Element and text location data:
::::

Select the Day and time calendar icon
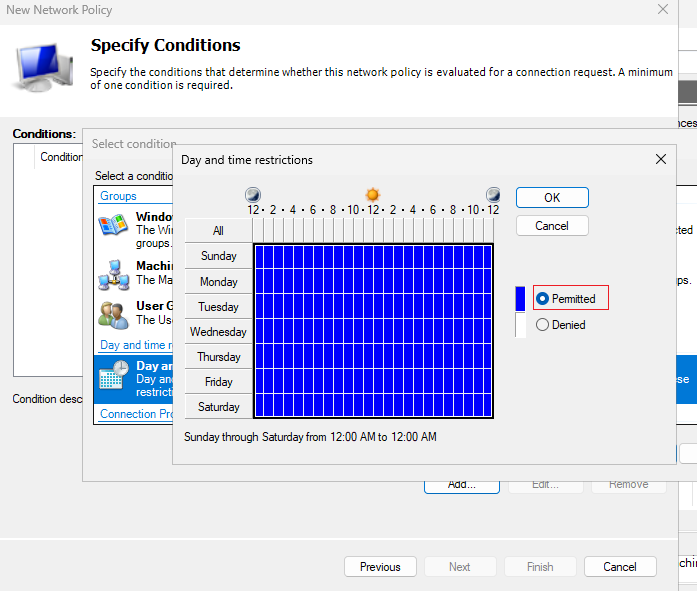Viewport: 697px width, 591px height. pyautogui.click(x=114, y=375)
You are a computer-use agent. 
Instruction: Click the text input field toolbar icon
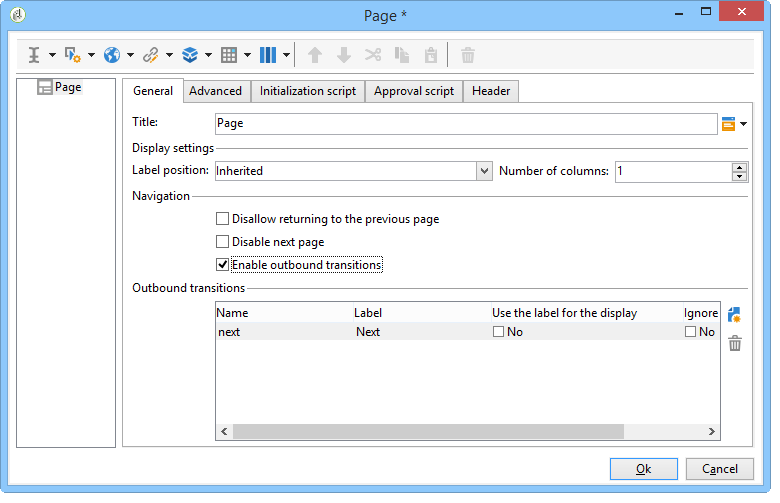[34, 55]
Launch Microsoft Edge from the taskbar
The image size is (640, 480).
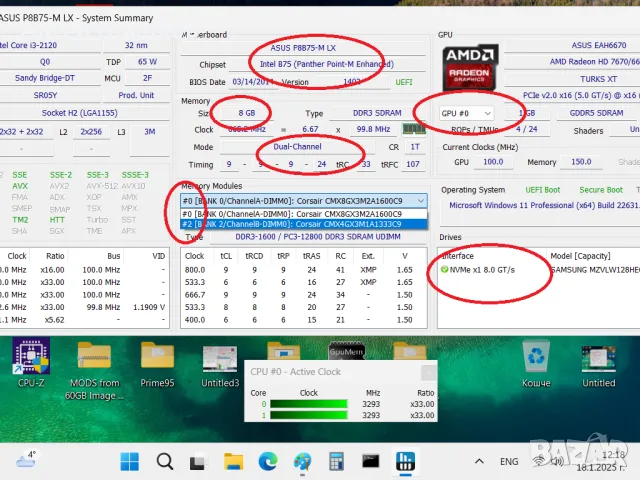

::::

> [What is required]
Output every line of the items above as a numbered list. Skip blank lines and leave the pictures out.

> [The output]
1. Select the Day and time calendar icon
2. Viewport: 697px width, 591px height. pyautogui.click(x=114, y=375)
3. You are a computer-use agent. 
4. Instruction: Click the text input field toolbar icon
5. [34, 55]
6. Launch Microsoft Edge from the taskbar
7. The image size is (640, 480).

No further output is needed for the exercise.